18. Qual è il complimento più bello che ha ricevuto come allenatore? E la critica che l’ha fatta riflettere di più?

“Il complimento più bello è stato quando una mamma mi ha detto che suo figlio, dopo un anno nella mia squadra, era tornato a sorridere e a “volersi bene”, dopo un periodo difficile della sua vita. Conservo nel cuore un altro ricordo bellissimo, quando un ragazzo una volta mi ha detto: ‘Mister, con lei in panchina non ho mai paura di sbagliare.’ In quel momento io ho vinto tutto. La critica più dura? Qualcuno ha detto che a volte sono troppo ambizioso. Ho riflettuto, ma ho capito che l’ambizione non è un difetto: è il motore dei nostri sogni: guai a non averli.”

19. Che messaggio si sente di lanciare agli allenatori che iniziano il loro percorso con le giovanili?

“Siate pazienti, credete nei vostri principi ma ancora di più nei vostri ragazzi, in ognuno di loro, anche quelli che hanno bisogno di più tempo per emergere. Non si tratta solo di vincere, ma di formare persone, non solo calciatori. Ricordate: ogni parola che dite può fare la differenza nella vita di un giovane.”

20. Nell’ordine, cosa vorrebbe alle famiglie, ai suoi ragazzi e ai tifosi in questo momento della stagione?

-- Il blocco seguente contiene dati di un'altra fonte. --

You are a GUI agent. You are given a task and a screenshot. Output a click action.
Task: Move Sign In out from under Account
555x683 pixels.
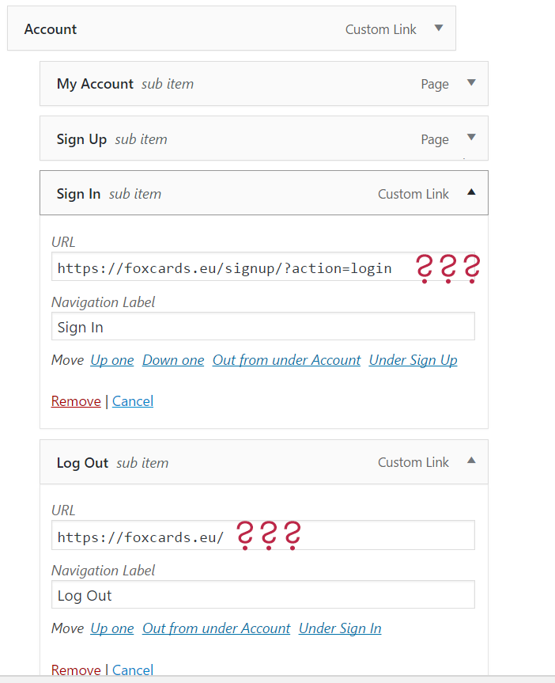click(286, 360)
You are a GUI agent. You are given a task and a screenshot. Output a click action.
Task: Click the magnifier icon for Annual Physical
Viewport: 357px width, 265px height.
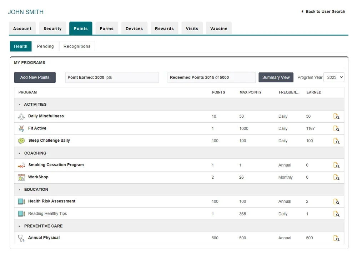[336, 238]
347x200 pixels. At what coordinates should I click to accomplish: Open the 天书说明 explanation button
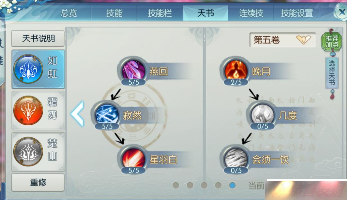[x=38, y=39]
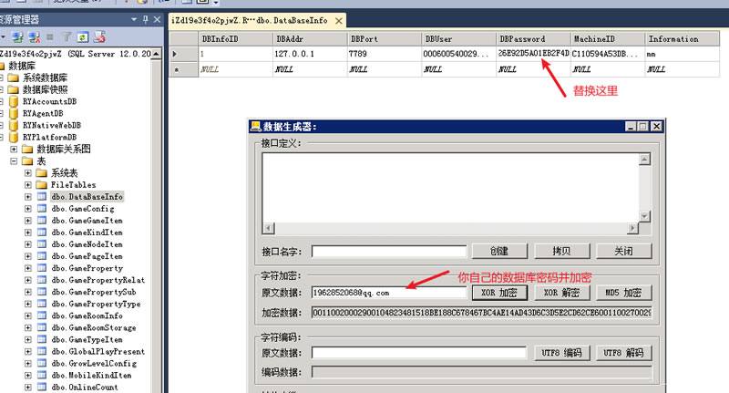Click the Refresh icon in Object Explorer toolbar
The height and width of the screenshot is (393, 729).
[x=82, y=37]
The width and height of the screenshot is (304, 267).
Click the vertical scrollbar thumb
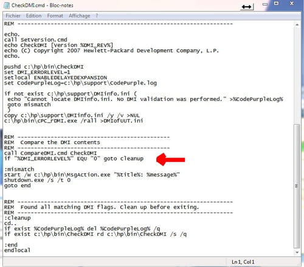[297, 186]
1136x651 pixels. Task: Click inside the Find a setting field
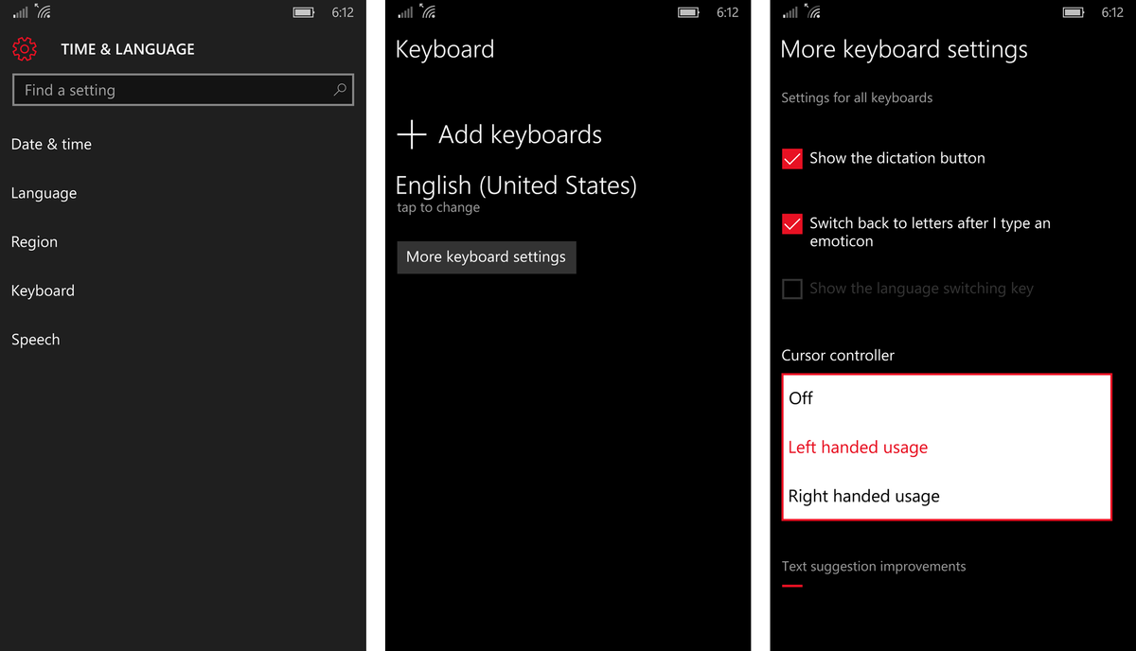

“Ai genitori: grazie la vostra pazienza e la vostra disponibilità. Ma sappiate che questa squadra è già una famiglia, la premura che dedichiamo ai vostri figli è paragonabile a quello che trovano in una vera casa. Grazie anche ai ragazzi, ognuno di voi contribuisce a qualcosa di speciale. Continuiamo a lavorare insieme, con passione e umiltà. Ai tifosi: il nostro obiettivo è rendervi orgogliosi, non solo con i risultati, ma con il modo in cui rappresentiamo questi colori. Stiamo dando l’anima per questa maglia.